EXERCISE –
Substitute "Locate" for "Find the location of" throughout the material that follows and reproduce it without any other change, omitting the pictures.
═════ SUPPLIED INFORMATION
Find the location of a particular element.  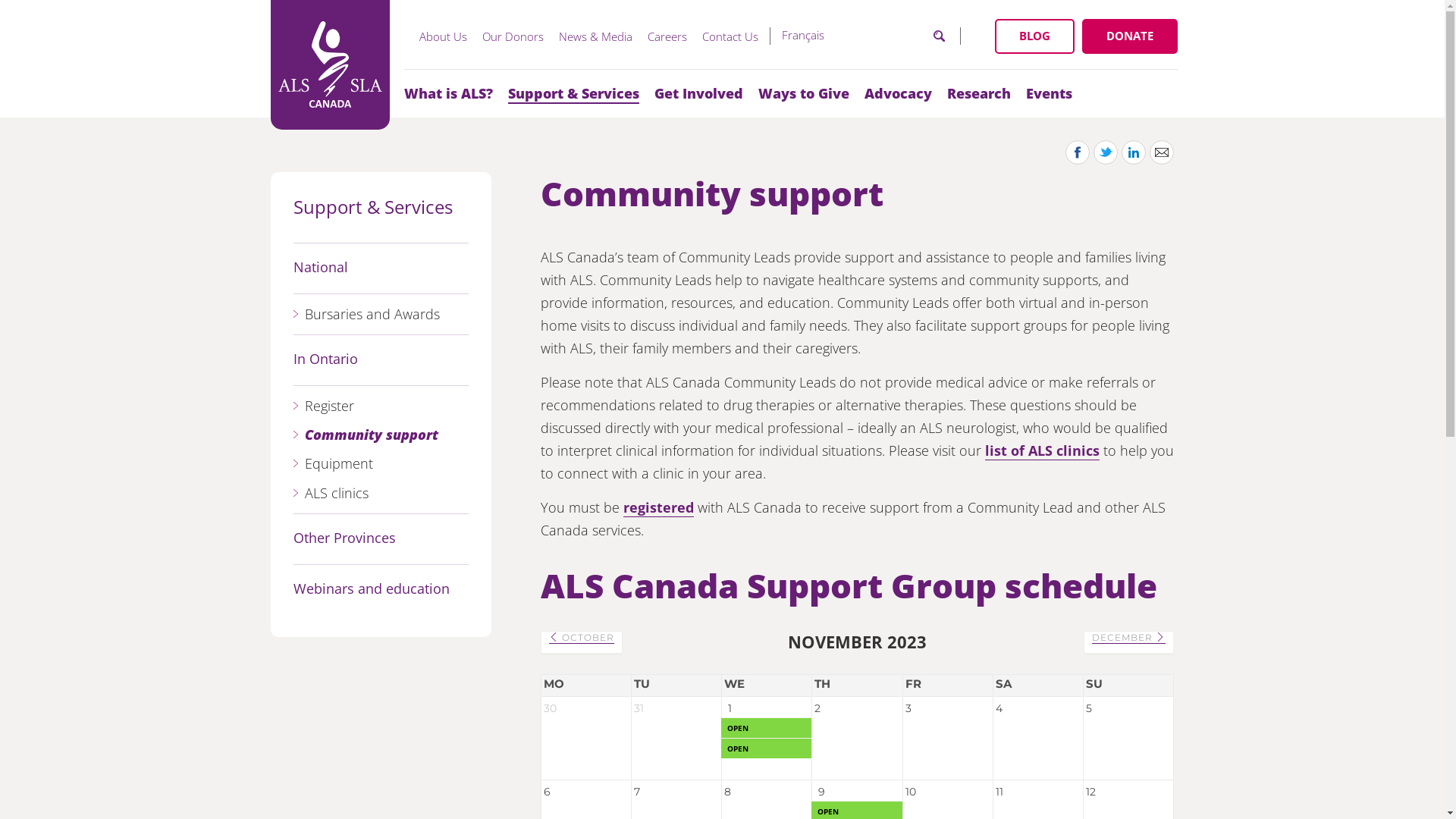

'Share by Email' is located at coordinates (1160, 152).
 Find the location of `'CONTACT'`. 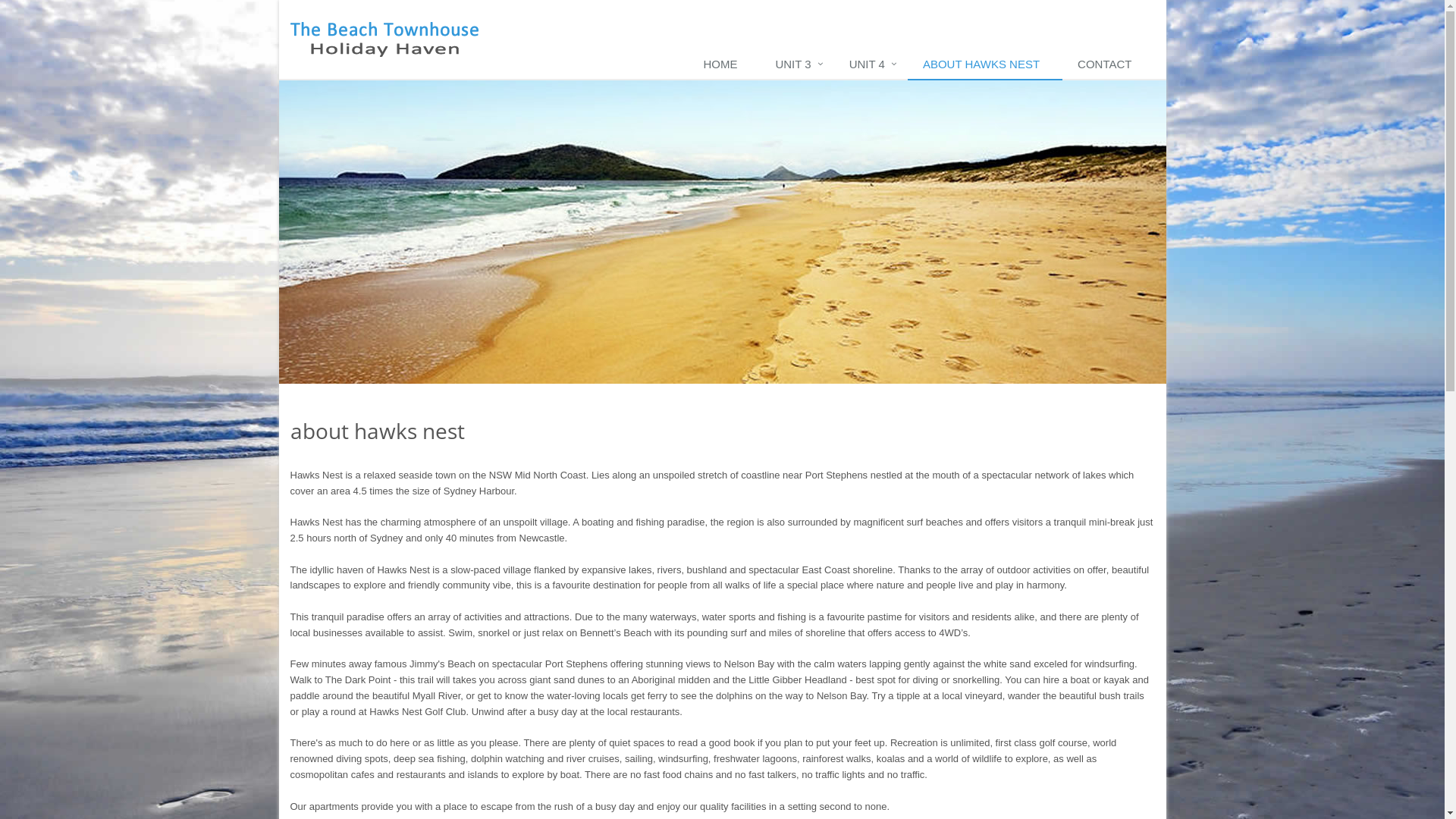

'CONTACT' is located at coordinates (1108, 64).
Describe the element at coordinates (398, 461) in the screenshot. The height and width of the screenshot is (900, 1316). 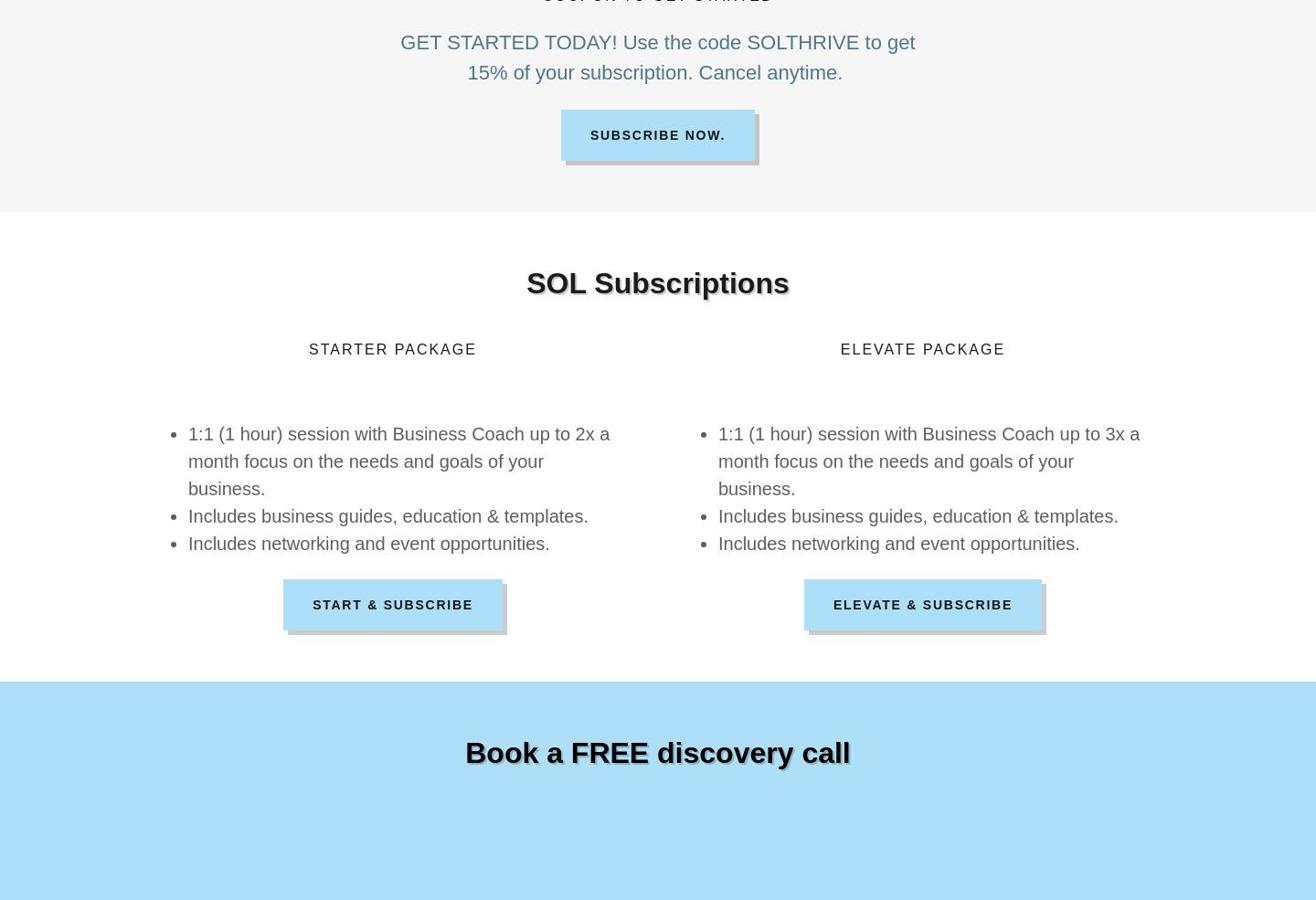
I see `'1:1 (1 hour) session with Business Coach up to 2x a month focus on the needs and goals of your business.'` at that location.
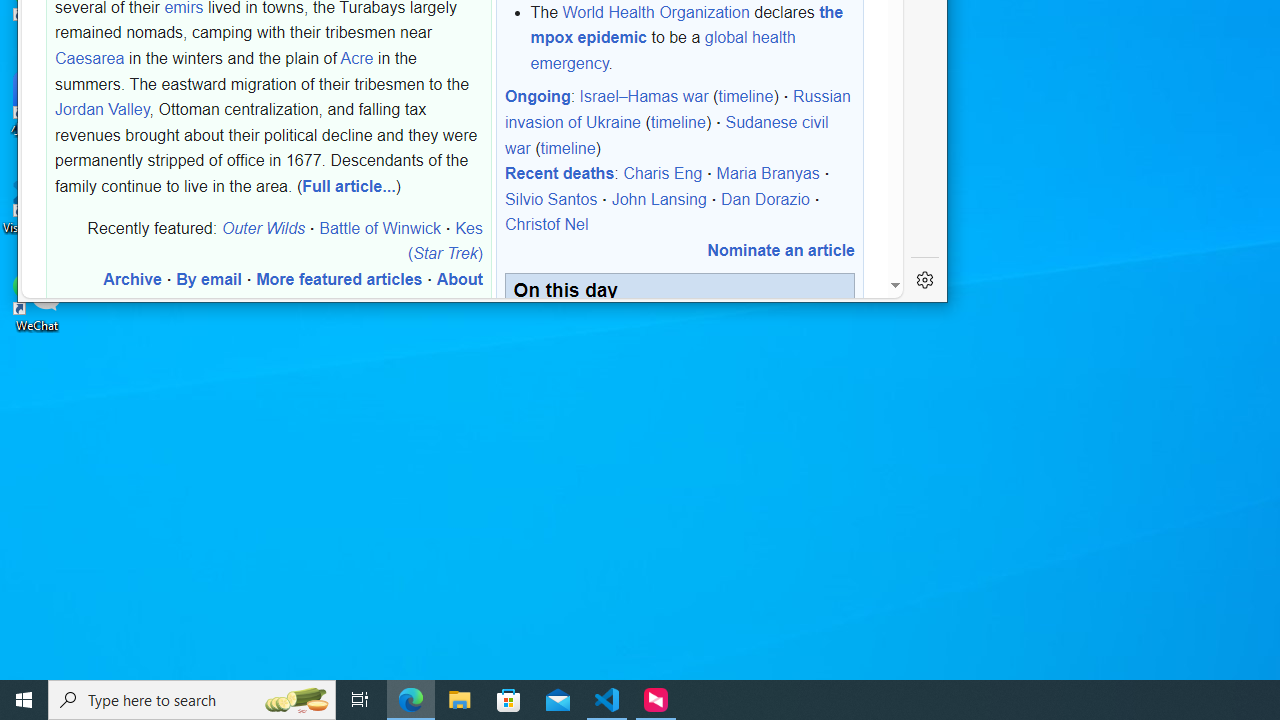 This screenshot has height=720, width=1280. I want to click on 'Nominate an article', so click(779, 249).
══════════
RESULT OF THE EXERCISE –
Locate a particular element.  

'Share by Email' is located at coordinates (1160, 152).
 Locate `'CONTACT'`. 

'CONTACT' is located at coordinates (1108, 64).
Describe the element at coordinates (398, 461) in the screenshot. The height and width of the screenshot is (900, 1316). 
I see `'1:1 (1 hour) session with Business Coach up to 2x a month focus on the needs and goals of your business.'` at that location.
 This screenshot has height=720, width=1280. I want to click on 'Nominate an article', so click(779, 249).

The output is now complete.